— Begin Provided data —
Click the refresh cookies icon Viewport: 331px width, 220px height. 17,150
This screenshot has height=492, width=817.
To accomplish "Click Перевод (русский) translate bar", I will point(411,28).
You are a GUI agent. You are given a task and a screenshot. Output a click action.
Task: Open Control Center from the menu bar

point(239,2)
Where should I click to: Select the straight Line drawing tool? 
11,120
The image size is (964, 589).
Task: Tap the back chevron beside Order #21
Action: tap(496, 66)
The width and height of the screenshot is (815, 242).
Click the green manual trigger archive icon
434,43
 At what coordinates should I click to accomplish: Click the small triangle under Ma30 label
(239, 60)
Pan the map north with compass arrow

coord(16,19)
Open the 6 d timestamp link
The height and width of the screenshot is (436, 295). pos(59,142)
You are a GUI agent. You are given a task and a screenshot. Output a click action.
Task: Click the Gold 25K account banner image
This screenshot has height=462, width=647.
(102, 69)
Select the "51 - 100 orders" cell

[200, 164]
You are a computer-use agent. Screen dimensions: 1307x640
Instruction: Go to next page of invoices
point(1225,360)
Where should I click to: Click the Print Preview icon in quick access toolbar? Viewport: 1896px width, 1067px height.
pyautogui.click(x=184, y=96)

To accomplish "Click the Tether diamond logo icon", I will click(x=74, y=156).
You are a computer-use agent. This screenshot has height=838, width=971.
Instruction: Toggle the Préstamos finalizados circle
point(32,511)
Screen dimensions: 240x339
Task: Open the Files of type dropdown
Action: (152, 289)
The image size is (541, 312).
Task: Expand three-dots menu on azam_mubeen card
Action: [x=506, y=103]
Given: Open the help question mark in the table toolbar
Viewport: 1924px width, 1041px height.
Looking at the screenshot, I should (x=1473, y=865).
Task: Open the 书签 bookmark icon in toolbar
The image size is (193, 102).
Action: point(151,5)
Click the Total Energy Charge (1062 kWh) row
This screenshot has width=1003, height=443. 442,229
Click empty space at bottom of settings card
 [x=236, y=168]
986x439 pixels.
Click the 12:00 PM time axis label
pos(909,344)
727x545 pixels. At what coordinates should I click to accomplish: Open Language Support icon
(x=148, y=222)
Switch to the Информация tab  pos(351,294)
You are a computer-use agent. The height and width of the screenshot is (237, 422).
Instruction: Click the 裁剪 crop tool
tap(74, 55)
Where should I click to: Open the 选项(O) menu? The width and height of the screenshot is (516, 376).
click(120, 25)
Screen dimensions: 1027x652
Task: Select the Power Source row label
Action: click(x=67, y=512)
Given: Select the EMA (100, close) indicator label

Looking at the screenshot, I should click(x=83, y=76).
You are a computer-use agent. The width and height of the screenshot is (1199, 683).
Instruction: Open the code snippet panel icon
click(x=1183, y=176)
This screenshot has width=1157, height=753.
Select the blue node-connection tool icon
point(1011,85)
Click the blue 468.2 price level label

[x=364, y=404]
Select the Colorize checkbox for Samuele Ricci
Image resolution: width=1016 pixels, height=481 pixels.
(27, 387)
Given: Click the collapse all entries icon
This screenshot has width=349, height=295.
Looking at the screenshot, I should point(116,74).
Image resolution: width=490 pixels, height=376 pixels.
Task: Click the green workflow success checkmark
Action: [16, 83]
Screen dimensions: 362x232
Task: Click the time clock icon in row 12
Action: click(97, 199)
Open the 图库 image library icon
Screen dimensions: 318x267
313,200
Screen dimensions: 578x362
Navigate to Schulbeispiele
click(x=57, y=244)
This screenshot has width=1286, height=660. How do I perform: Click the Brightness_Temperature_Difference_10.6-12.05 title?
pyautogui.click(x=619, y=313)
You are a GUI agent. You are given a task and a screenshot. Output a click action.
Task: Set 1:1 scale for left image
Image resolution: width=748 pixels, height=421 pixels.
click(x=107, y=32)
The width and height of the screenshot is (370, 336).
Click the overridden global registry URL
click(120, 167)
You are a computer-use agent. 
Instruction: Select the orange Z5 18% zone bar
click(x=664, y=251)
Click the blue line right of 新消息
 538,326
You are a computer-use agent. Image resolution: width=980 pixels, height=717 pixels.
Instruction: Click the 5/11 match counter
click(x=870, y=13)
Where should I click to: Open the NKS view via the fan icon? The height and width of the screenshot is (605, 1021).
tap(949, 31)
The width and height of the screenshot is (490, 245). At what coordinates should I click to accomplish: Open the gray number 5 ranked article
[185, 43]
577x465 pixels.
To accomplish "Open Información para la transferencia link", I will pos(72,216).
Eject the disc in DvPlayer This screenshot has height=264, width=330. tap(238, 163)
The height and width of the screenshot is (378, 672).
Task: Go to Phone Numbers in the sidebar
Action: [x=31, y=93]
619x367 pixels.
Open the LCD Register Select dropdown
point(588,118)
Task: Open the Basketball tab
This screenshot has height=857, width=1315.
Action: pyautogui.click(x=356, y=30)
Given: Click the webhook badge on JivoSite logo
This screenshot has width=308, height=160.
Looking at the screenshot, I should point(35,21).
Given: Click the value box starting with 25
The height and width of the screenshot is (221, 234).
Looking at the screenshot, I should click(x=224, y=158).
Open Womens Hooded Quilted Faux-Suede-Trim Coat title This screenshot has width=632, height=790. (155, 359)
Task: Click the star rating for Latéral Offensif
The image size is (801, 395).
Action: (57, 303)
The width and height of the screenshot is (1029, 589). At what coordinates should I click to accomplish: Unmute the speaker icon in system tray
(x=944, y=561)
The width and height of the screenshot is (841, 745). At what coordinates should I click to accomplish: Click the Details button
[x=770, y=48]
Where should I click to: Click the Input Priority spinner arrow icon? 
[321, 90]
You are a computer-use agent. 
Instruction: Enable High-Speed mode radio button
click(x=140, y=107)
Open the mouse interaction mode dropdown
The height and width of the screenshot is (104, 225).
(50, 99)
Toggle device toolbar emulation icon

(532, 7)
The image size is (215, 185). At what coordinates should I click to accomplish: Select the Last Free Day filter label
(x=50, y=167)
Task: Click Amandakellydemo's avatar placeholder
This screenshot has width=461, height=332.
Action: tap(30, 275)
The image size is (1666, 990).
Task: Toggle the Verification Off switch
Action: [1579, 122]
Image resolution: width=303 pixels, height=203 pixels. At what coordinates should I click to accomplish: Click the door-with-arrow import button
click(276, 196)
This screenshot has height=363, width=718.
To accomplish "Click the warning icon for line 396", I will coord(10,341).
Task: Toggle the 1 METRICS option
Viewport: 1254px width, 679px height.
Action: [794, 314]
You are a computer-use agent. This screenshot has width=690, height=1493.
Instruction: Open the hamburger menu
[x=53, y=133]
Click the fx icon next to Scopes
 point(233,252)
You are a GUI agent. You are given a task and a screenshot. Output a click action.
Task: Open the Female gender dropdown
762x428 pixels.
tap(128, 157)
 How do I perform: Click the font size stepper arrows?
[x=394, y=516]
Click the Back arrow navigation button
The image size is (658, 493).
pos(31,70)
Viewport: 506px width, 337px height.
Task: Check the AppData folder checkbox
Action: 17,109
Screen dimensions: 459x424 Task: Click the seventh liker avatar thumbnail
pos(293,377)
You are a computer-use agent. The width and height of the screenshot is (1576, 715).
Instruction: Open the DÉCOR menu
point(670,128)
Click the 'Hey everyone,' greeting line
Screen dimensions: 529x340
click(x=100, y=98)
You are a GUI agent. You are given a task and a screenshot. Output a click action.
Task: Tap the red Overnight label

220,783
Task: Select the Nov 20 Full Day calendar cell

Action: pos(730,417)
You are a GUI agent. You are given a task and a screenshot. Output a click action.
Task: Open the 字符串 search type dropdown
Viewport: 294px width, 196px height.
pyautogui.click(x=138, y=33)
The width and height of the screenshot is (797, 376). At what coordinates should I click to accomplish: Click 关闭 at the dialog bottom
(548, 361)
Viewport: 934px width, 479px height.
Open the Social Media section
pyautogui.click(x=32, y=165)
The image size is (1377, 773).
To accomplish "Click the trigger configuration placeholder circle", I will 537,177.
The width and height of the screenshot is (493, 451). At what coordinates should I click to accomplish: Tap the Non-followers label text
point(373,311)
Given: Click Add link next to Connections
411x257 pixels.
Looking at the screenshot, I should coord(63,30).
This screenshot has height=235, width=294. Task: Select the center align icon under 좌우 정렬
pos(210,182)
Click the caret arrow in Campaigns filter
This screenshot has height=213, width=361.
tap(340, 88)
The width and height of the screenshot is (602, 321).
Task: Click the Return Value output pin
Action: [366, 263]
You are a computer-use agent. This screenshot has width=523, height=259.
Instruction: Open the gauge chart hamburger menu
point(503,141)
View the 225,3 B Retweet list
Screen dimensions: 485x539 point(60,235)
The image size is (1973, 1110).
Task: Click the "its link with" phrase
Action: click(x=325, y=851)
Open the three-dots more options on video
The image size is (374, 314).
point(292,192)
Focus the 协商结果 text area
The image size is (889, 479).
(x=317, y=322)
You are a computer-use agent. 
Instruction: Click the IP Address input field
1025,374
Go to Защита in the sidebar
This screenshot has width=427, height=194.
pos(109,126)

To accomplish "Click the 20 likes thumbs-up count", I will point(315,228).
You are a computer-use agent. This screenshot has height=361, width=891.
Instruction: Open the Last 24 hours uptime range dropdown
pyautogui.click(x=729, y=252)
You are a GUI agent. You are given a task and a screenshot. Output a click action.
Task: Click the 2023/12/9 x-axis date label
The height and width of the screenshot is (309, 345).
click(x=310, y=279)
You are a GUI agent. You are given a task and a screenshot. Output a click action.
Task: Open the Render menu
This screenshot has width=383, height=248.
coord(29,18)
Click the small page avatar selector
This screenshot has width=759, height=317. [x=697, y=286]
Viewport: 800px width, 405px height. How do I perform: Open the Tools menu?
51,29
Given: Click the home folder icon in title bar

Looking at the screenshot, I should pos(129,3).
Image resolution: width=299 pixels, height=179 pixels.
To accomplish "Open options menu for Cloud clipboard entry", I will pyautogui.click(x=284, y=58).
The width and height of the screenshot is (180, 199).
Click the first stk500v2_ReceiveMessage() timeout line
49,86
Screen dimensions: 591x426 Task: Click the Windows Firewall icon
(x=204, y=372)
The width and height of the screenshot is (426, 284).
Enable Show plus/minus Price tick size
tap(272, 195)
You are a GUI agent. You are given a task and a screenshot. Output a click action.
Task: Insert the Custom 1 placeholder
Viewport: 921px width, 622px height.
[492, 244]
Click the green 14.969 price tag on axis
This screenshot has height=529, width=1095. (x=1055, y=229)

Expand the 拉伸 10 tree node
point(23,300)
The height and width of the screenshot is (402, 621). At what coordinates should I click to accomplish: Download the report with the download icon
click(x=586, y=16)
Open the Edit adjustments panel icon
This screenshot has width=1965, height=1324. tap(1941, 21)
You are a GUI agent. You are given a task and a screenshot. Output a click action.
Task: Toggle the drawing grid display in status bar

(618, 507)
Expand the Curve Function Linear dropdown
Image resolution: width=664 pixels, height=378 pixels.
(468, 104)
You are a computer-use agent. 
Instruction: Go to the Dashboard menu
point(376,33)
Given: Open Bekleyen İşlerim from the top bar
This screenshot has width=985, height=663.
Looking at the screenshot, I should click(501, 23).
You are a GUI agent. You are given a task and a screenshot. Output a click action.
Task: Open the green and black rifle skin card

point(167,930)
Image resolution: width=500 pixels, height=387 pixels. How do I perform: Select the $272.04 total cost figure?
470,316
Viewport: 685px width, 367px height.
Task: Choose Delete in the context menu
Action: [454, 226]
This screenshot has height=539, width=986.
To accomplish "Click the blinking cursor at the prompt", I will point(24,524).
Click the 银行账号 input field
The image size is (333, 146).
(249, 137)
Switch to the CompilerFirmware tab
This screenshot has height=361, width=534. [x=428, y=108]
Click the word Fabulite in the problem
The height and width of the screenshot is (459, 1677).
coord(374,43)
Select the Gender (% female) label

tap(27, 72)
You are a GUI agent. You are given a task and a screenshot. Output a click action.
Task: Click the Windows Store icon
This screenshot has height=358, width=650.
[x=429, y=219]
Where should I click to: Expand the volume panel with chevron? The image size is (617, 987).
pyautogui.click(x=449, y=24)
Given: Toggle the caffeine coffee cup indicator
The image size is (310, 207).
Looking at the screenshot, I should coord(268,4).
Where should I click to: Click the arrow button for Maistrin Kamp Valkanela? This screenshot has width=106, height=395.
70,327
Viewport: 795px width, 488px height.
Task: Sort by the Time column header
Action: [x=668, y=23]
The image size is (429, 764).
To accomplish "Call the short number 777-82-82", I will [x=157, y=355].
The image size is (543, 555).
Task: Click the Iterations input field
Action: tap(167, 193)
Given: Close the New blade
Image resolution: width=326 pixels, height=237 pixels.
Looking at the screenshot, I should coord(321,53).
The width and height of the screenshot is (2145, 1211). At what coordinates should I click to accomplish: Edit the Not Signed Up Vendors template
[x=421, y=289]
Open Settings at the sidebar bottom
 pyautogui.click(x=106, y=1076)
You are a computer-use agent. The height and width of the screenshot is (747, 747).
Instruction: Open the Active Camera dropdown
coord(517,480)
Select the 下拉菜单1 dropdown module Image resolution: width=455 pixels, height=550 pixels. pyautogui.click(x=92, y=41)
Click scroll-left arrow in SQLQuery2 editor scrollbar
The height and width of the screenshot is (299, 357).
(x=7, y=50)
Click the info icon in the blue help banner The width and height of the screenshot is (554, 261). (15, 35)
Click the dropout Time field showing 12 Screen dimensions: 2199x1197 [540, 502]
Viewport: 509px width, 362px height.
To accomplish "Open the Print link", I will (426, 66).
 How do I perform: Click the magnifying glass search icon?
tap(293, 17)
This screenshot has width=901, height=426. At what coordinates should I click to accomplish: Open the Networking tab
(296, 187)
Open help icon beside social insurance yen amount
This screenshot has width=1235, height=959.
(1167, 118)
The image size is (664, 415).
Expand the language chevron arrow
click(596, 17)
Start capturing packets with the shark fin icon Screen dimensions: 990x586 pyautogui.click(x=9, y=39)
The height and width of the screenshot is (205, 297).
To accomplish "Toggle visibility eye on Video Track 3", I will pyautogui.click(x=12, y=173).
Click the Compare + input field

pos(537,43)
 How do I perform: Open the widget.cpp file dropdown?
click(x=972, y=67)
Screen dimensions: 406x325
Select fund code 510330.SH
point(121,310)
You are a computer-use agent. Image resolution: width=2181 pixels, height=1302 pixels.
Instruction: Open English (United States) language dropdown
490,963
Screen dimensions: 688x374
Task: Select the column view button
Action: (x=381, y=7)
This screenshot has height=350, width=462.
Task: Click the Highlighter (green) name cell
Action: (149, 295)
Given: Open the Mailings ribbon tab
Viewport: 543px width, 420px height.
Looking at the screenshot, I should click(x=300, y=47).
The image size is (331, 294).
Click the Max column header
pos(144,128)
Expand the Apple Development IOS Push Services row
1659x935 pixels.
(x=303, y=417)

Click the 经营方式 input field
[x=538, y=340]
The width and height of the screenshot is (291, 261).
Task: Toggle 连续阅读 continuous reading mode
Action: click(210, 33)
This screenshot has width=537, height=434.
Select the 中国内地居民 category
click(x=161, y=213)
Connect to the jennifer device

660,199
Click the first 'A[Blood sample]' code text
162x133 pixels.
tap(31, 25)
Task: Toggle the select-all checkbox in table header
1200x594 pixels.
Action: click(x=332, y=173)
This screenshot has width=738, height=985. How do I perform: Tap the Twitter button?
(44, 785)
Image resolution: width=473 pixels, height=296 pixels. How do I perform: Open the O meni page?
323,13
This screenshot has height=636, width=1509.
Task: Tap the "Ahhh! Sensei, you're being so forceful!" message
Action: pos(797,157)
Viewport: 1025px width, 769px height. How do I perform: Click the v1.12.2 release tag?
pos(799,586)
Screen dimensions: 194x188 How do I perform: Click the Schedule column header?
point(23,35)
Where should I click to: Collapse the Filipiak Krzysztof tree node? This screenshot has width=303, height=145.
— End Provided data —
-- Problem requirements --
In the data above, count the lines that contain the string "Enable", treating uppercase and lowercase as different. Reply with the number alone.

-- Result of the exercise --
2